◆ **DATA FOR THIS EXERCISE**
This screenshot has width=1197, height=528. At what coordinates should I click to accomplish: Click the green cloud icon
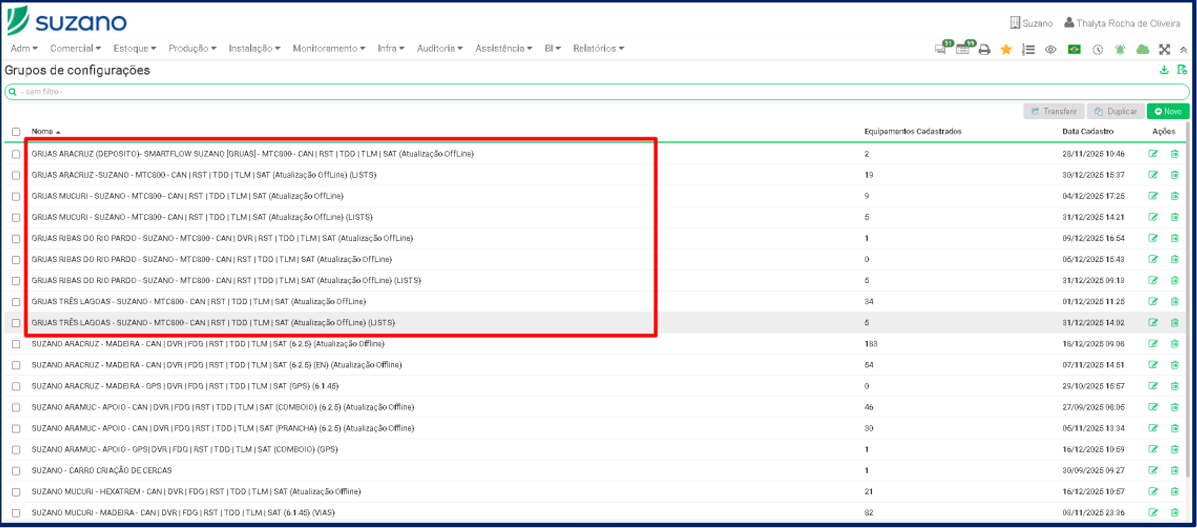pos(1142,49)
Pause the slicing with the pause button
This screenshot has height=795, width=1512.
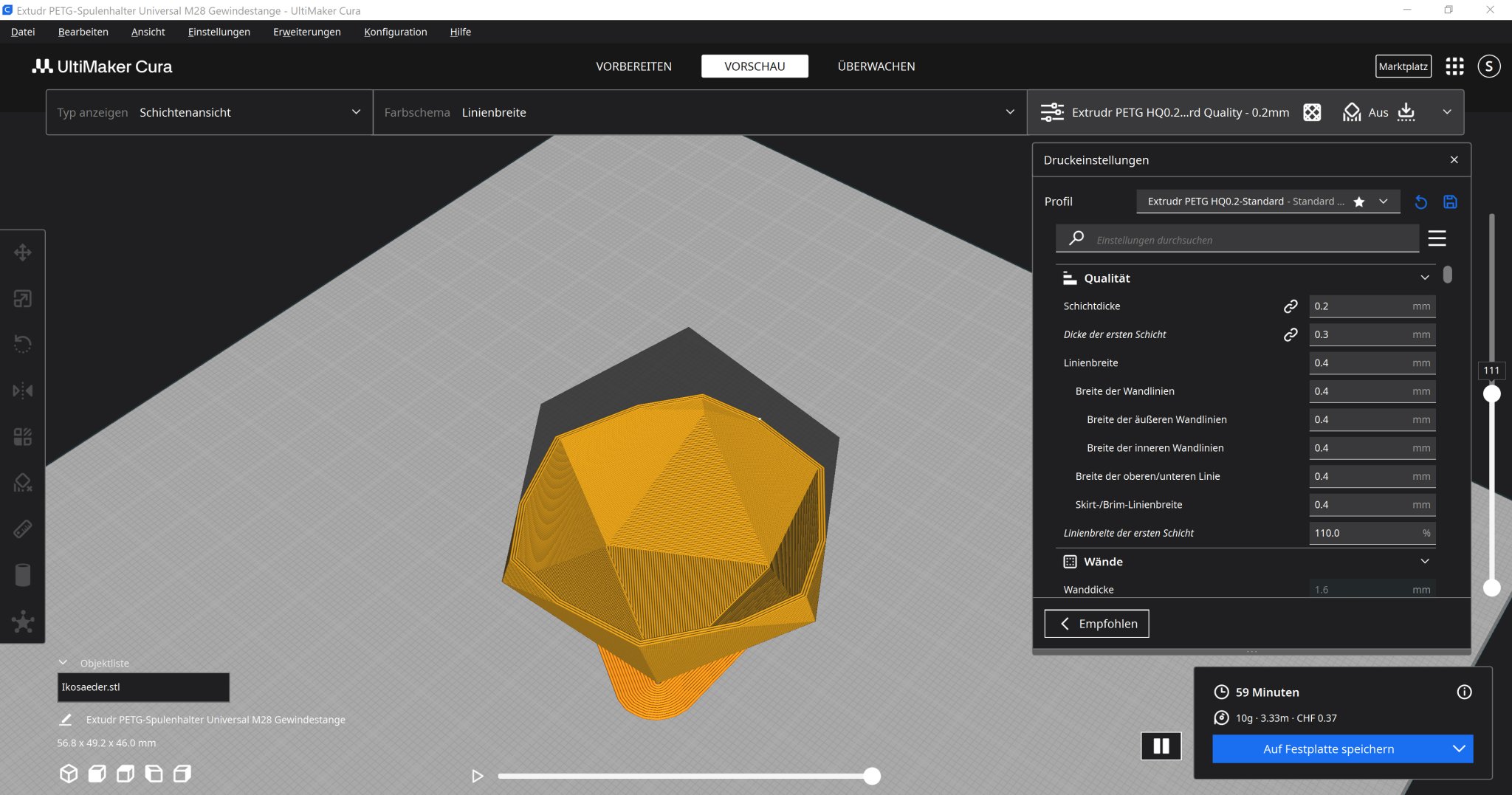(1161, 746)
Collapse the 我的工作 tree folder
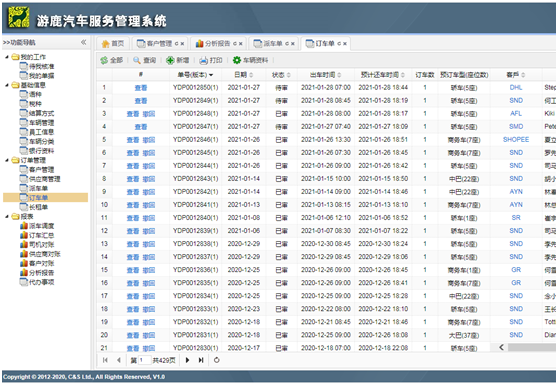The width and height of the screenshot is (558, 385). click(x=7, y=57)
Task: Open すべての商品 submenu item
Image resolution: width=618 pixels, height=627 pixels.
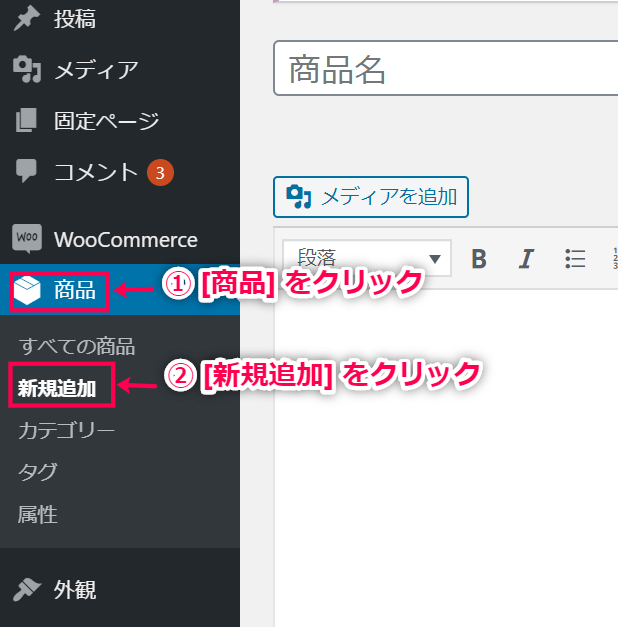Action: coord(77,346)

◆ **GIVEN REQUEST**
Can you turn the material above, from its first line through the line holding "(1161, 746)", inclusive, into a numbered list with blank lines and pictures left out?

◆ **REPLY TO THE EXERCISE**
1. This screenshot has width=1197, height=528. At what coordinates should I click to accomplish: Click the green cloud icon
2. pos(1142,49)
3. Pause the slicing with the pause button
4. This screenshot has height=795, width=1512.
5. (1161, 746)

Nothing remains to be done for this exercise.